Mais jovens buscam médicos por tratamentos para dores nas costas
Estilo de vida moderno, marcado pelo uso excessivo de telas e sedentarismo, está entre as causas em pessoas de até 28 anos
Dores na coluna estão se tornando uma condição mais frequente entre jovens, apontam especialistas. O estilo de vida moderno – marcado pelo sedentarismo, uso excessivo de telas, e má postura – está entre os fatores que intensificam esse problema em pessoas de até 28 anos.
“Os hábitos influenciam diretamente nesse problema. Ficar sentado curvado por horas na frente de uma tela e não fortalecer a musculatura da coluna eleva o risco de dores musculares e desenvolvimento de problemas que até poucos anos atrás eram considerados de pessoas idosas”, explica o ortopedista Nilo Neto.
Estudos recentes mostram aumento de dores nas costas, destaca o ortopedista Bruno Terra.
“Jovens de 15 a 29 anos têm relatado um aumento de até 40% nos casos de dor lombar e cervical nos últimos anos”, pontuou.
Atualmente, é comum trabalhar, por horas em frente a um computador. O engenheiro de dados Leandro Furlam, 27, além de trabalhar em casa, faz doutorado a distância. As longas horas sentado de forma incorreta ocasionaram dores na lombar e ele precisou procurar fisioterapia para obter ajuda.
“Eu ficava com a postura torta na cadeira, sentava por cima do pé. Depois de uns seis meses, comecei a sentir muita dor na lombar, e isso já foi há dois anos. Hoje faço fisioterapia e alongamento para fortalecer a musculatura das costas para aguentar o dia todo sentado”, conta Leandro.
Sentir dores nas costas e não procurar ajuda pode levar a consequências graves, como degeneração precoce dos discos da coluna, que é a hérnia de disco, destaca o ortopedista Jefferson Coelho.
“A hérnia de disco pode irradiar para a perna do paciente. O disco é afetado pela má postura e começa a “pinçar” os nervos. Tudo isso pode ser acelerado com maus hábitos em relação à coluna”, disse.

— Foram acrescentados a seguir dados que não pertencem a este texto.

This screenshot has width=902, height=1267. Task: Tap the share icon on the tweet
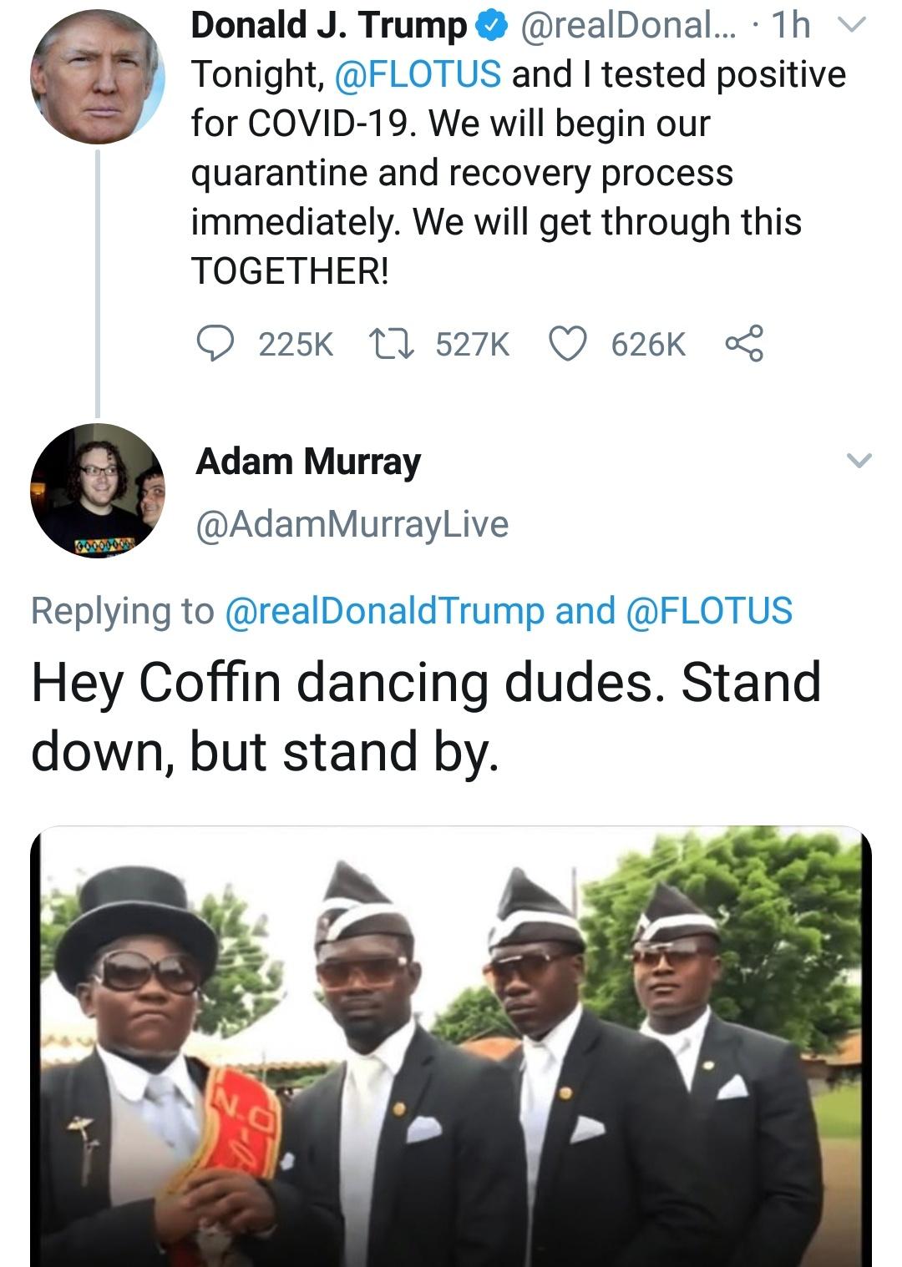pos(743,343)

Leandro afirma que, após anos de fisioterapia e exercícios, sente melhora nas dores, mas precisa manter os alongamentos na rotina.

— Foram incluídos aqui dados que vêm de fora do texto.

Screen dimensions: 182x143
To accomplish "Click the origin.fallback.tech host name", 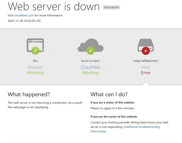I will (146, 61).
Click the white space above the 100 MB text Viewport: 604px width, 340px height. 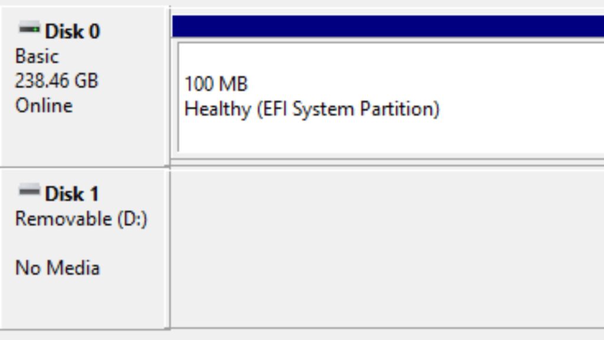[x=387, y=58]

“Se eu não me mantiver fortalecido, a conta vem na semana seguinte. Eu volto a sentir dores na lombar e mal-estar por ficar sentado por muito tempo”, afirmou.
Fique por dentro
Sedentarismo piora o problema
Dores nas costas
Problema na coluna, a famosa “dor na costas”, está se tornando mais comum em consultórios médicos, apontam ortopedistas. O que antes era considerado um problema relacionado a pessoas de idade mais avançada está sendo associado também a jovens.
O que explica?
Mudanças no estilo de vida moderno, marcado pelo sedentarismo, explicam o aumento de casos clínicos de dores na coluna. Os especialistas apontam os seguintes fatores:
Ficar sentado por várias horas seguidas em frente a um computador durante o trabalho ou em uma postura incorreta mexendo no celular.
O Home Office também eleva as chances de aumento de dores na coluna. O profissional passa horas sentado, muitas vezes em uma cadeira inadequada, e não faz intervalos, aumentando a pressão entre os discos da coluna.

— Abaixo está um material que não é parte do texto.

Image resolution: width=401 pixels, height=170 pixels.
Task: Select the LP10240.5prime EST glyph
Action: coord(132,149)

Excesso de carga em exercícios físicos também é um dos fatores que estão aumentando as dores nas costas de jovens. Muitos realizam séries de exercícios sem a supervisão adequada e acabam lesionando músculos e desgastando os discos da coluna.
Quais as consequências?
Se mantidos por muito tempo, esses hábitos podem levar a:
- Dores crônicas nas costas e no pescoço
- Hipercifose (corcunda)
- Escoliose funcional (por postura)
- Retificação cervical (perda da curvatura natural)
- Enfraquecimento muscular
- Tensão e espasmos musculares
- Hérnias de disco precoces
- Cefaleias cervicogênicas (dores de cabeça originadas na coluna cervical)
- Redução da mobilidade e flexibilidade
Como prevenir?
Manter o celular na altura dos olhos.
Ajustar mesa e cadeira de forma que as costas fiquem apoiadas, os pés fiquem apoiados no chão e os joelhos a 90 graus.
Evitar estudar na cama ou sofá por longos períodos.
Fazer pausas e se movimentar a cada 40 ou 60 minutos.
Levantar da cadeira, se alongar e caminhar.
Fazer pequenas rotações de ombro, alongamento de pescoço e lombar.
Praticar fortalecimento muscular na academia com orientação adequada.
Realizar atividades como pilates, natação ou treinamento funcional.
De cinco a 15 minutos de atividade diária já fazem diferença.